Data records Block Start
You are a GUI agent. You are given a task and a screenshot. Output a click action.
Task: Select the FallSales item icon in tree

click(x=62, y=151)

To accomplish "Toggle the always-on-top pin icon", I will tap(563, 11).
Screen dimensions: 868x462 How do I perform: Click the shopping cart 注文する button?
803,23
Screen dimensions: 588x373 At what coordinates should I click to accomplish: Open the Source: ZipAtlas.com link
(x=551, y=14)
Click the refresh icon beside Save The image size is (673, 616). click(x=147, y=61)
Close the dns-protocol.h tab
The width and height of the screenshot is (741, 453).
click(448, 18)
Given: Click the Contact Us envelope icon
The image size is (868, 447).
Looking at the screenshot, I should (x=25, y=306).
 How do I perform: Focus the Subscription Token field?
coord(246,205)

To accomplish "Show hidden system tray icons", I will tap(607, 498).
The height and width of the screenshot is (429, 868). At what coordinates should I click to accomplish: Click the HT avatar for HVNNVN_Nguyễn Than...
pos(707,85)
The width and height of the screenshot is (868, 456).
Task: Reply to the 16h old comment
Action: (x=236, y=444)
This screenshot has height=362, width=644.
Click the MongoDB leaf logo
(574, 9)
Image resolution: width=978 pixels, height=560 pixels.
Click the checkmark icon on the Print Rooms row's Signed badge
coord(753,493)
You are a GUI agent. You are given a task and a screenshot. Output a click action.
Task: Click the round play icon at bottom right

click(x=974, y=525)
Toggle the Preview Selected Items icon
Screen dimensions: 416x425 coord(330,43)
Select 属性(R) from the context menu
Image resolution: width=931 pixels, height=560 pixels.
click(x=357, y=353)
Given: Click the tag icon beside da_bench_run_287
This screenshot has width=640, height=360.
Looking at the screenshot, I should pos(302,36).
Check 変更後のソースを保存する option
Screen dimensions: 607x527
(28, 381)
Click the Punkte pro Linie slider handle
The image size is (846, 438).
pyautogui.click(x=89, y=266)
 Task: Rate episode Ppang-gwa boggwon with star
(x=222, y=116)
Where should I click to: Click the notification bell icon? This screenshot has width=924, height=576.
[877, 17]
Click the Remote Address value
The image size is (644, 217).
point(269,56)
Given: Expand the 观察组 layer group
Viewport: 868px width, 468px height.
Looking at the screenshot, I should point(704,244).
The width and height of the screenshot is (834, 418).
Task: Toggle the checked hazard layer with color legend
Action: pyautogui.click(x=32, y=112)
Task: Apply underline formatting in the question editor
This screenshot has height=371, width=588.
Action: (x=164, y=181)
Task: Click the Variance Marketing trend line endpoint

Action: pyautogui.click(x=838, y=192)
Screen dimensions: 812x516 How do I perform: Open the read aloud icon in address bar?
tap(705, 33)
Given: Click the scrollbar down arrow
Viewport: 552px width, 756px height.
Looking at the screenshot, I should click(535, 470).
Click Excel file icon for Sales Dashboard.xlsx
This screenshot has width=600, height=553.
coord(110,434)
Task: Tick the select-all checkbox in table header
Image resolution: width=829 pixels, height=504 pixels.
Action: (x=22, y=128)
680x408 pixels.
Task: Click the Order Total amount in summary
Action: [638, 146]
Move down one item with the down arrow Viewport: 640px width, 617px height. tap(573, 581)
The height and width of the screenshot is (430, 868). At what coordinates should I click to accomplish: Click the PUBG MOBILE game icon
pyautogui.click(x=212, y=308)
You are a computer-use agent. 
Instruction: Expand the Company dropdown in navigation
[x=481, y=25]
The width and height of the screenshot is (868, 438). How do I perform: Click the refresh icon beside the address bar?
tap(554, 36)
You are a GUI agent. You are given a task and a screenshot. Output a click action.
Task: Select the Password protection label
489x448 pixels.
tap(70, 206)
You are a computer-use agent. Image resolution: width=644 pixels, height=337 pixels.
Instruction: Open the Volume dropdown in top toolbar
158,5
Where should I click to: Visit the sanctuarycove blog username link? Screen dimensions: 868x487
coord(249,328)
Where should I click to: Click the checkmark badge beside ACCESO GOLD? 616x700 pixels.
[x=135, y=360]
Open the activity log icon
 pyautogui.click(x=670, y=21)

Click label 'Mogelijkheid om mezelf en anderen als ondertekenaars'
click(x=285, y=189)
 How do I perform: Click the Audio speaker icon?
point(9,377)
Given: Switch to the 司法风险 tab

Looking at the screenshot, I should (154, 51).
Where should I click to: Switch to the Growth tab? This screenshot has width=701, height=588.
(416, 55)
Data records Block End
Transcribe the records above exactly, beginning at the line that contains "Viewport: 552px width, 756px height." and ending with the line that contains "Move down one", both included, and nothing else.

Answer area:
Viewport: 552px width, 756px height.
Looking at the screenshot, I should click(535, 470).
Click Excel file icon for Sales Dashboard.xlsx
This screenshot has width=600, height=553.
coord(110,434)
Task: Tick the select-all checkbox in table header
Image resolution: width=829 pixels, height=504 pixels.
Action: (x=22, y=128)
680x408 pixels.
Task: Click the Order Total amount in summary
Action: [638, 146]
Move down one item with the down arrow Viewport: 640px width, 617px height. tap(573, 581)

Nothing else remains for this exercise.